@ Get notified when a new post is published!



18/09/2023 Category: Interviews

Dialectics of Decolonization: interview with two time AT author Stephen Campbell

ed note: as part of a new initiative examining how theory gets made, we are featuring interviews with recent Anthropological Theory authors, inquiring into their writing and thinking process. This interview, with Stephen Campbell (Nanyang Technological University, Singapore) about his article “In defence of ideological struggle against neocolonial self-justifications”  (2023), is the third of these interviews.

 

  1. Could you say a bit about your own trajectory, and research interests?

 

I didn’t intend to pursue an academic career. After completing my bachelor’s degree, I worked in human rights documentation with several Thailand-based organisations. The most significant of these was the Karen Human Rights Group, where I worked for three-and-a-half years. The organisation documents conditions in primarily ethnic Karen areas of rural southeast Burma/Myanmar. It’s heavily influenced by James Scott’s Weapons of the Weak and takes a narrative approach to documenting the views and concerns of villagers affected by armed conflict. The aim is to support villagers’ own responses to violence and abuse. My experience working with this organisation significantly influenced my subsequent research concerns.

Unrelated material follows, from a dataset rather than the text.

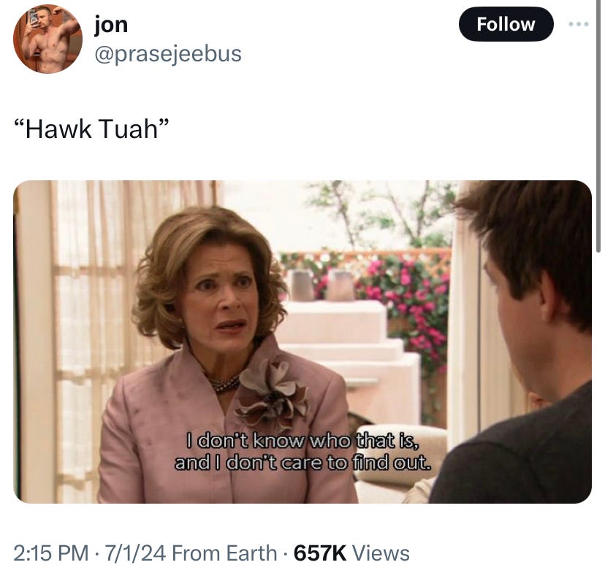Open jon's profile picture avatar

(x=47, y=39)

I started my PhD in 2010 under Tania Murray Li at the University of Toronto. For research, I returned to Mae Sot, an industrial zone on the Thai side of the Myanmar border. By then, I’d lived in Mae Sot for about five years. My doctoral research looked at the collective and everyday struggles of Burmese migrant workers. For theory, I drew on arguments by the Italian operaista Mario Tronti, according to which workers’ struggles catalyse and shape capitalist transformation. That research was published in 2018 as Border Capitalism, Disrupted. Since then, I’ve continued to focus in my ethnographic work on the challenges and possibilities for workers’ struggles, as well as on migration, borders, and labour more generally.

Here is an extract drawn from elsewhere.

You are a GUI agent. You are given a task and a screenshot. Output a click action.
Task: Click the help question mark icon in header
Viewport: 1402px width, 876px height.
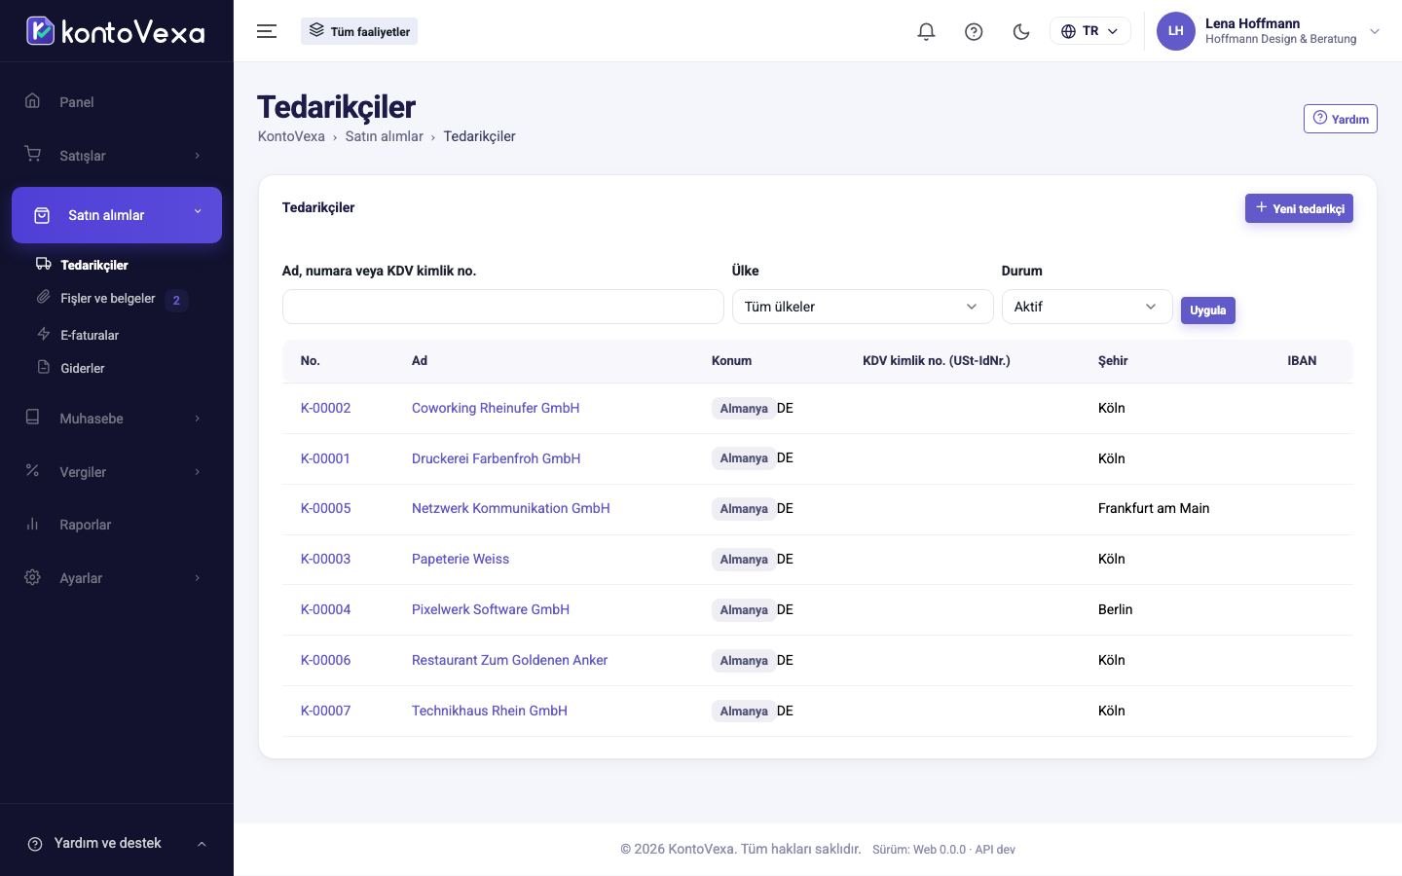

In my first book, I employed a theoretical framework based on Deleuze and Guattari’s notion of assemblage. But in an article I subsequently wrote for Anthropological Theory, I distanced myself from that framework. Deleuze positions himself as an explicitly anti-Hegelian thinker. And in the Deleuzoguattarian conception, elements of an assemblage retain a stable existence independent of the relations in which they are embedded. I see this as atomistic. It prevents us from grasping how elements are relationally constituted, and how phenomena can “become their opposite,” as Hegel theorised. So, I proposed a dialectical approach that recognizes how phenomena are constantly transformed by the shifting relations in which they’re embedded. This approach informs my more recent Anthropological Theory article as well.

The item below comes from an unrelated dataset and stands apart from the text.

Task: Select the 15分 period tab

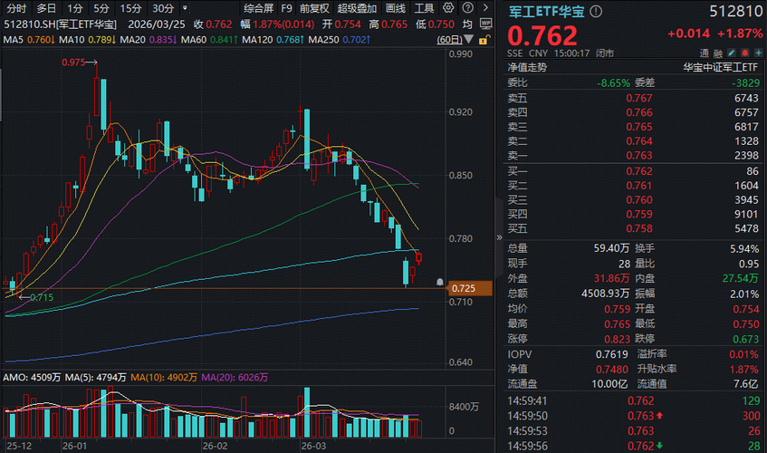Action: pyautogui.click(x=130, y=8)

For example, Kwame Nkrumah argued that imperialist political and economic relations can endure under a veneer of formal independence. Under these conditions, privileging a cultural-epistemological conception of decolonisation risks obscuring entrenched neocolonial political economy. Colonial and neocolonial powers have historically co-opted demands for “cultural” decolonisation to facilitate ongoing imperialist extraction and exploitation. When this happens, “decolonisation” becomes its opposite—a means to enable neocolonial political domination and economic exploitation under a veneer of formal independence and cultural difference. European colonial powers did this when they responded to mass anticolonial revolts by introducing a system of indirect rule through native elites. Indirect colonial rule was at once a concession to and co-optation of decolonial demands. It was ultimately a strategy to stave off a threat to the imperial order.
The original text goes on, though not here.